Sales Analytics: Finding Deep Insights from a Sales Dataset

Data analysis is becoming increasingly important for companies as it allows them to gain valuable insights and make informed business decisions. By finding patterns and trends in the data, companies can identify growth opportunities, improve operations, and stay competitive in the market. In today’s article, we will dive deeper into Sales Analytics and apply different kinds of analysis on a sales dataset, then we will try to get helpful insights out of it, which the company can use to its benefit.

Choosing a dataset

For this article, we will use a sales dataset for a car company. The dataset contains information about the products, prices, shipments, etc…. It contains data for sales that happened between 2003 and 2005. You can find the dataset here.

Importing the Libraries and the Dataset

# Import necessary libraries
import pandas as pd
import matplotlib.pyplot as plt
import seaborn as sns

# Read in the data
df=pd.read_csv(“sales_data_sample.csv”)

Data Cleaning and Fixing

After storing the dataset in a data frame, we now start the cleaning process.

First, we can get the info of the dataframe:

df.info()

RangeIndex: 2823 entries, 0 to 2822

Data columns (total 17 columns):

# Column Non-Null Count Dtype

— —— ————– —–

0 Order Number 2823 non-null int64

1 Quantity 2823 non-null int64

2 Price Each 2823 non-null float64

3 Order Line Number 2823 non-null int64

4 Sales 2823 non-null float64

5 Order Date 2823 non-null object

6 Status 2823 non-null object

7 Quarter ID 2823 non-null int64

8 Month ID 2823 non-null int64

9 Year ID 2823 non-null int64

10 Product Line 2823 non-null object

11 MSRP 2823 non-null int64

12 Product Code 2823 non-null object

13 Customer Name 2823 non-null object

14 City 2823 non-null object

15 Country 2823 non-null object

16 Deal Size 2823 non-null object

dtypes: float64(2), int64(7), object(8)

memory usage: 375.1+ KB

We see that we have 2823 rows in the dataframe, and each column has 2823 non-null values as well, so we made sure we don’t have any null values in our dataframe. We check now if there are duplicated rows in the data frame.

df.drop_duplicates(inplace=True)
len(df)

2823

We still have the same number of rows, so there were no duplicated rows.

And the final step of fixing data is to convert the ‘Order Date’ column to datetime type by using the to_datetime() method from pandas, allowing further analysis with this feature if needed.

^^^^^^^^

● Tasks and exercises
a – Write out the passage of the sales analytics article that begins at the words "# Import necessary" and stops after "the cleaning process.".
b – Using the sales analytics article, answer yes or no to each statement and quote the words that decide it: (i) the dataset holds sales that took place between 2003 and 2005; (ii) dropping duplicates lowered the number of rows in the dataframe; (iii) the 'Order Date' column is converted with the to_datetime() method from pandas.

^^^^^^^^

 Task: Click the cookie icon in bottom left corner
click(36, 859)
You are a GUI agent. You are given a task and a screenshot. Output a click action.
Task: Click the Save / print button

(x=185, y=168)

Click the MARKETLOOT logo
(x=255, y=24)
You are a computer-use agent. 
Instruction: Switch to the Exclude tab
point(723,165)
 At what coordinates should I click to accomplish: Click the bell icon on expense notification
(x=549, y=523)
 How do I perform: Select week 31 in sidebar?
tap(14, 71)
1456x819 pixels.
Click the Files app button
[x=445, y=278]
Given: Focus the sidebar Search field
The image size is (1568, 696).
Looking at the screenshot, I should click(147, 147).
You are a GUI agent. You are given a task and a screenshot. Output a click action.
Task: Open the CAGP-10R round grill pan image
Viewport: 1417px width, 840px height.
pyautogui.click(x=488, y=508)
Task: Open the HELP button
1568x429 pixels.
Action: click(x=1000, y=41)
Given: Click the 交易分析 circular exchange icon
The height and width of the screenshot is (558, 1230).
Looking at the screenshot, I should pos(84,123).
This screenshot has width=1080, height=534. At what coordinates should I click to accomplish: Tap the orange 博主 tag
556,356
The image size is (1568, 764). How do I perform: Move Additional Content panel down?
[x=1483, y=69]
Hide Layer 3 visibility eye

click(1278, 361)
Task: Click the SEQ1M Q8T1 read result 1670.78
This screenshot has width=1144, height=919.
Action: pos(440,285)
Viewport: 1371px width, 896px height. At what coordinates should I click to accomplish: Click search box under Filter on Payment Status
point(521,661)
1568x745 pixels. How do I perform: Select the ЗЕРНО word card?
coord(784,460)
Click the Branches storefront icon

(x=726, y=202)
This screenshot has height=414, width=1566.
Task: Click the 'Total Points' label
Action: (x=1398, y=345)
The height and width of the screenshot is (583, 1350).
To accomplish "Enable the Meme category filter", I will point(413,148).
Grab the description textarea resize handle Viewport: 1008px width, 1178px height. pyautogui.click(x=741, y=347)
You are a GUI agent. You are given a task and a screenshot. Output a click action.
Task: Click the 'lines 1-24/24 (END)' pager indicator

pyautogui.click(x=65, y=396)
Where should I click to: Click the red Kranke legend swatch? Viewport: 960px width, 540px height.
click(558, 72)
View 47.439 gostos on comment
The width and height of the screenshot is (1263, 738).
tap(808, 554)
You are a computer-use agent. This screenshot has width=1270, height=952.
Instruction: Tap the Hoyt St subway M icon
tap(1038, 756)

^^^^^^^^

● Answers provided
a –
# Import necessary libraries
import pandas as pd
import matplotlib.pyplot as plt
import seaborn as sns

# Read in the data
df=pd.read_csv(“sales_data_sample.csv”)

Data Cleaning and Fixing

After storing the dataset in a data frame, we now start the cleaning process.

b –
(i) Yes: "It contains data for sales that happened between 2003 and 2005."
(ii) No: "We still have the same number of rows, so there were no duplicated rows."
(iii) Yes: "convert the ‘Order Date’ column to datetime type by using the to_datetime() method from pandas"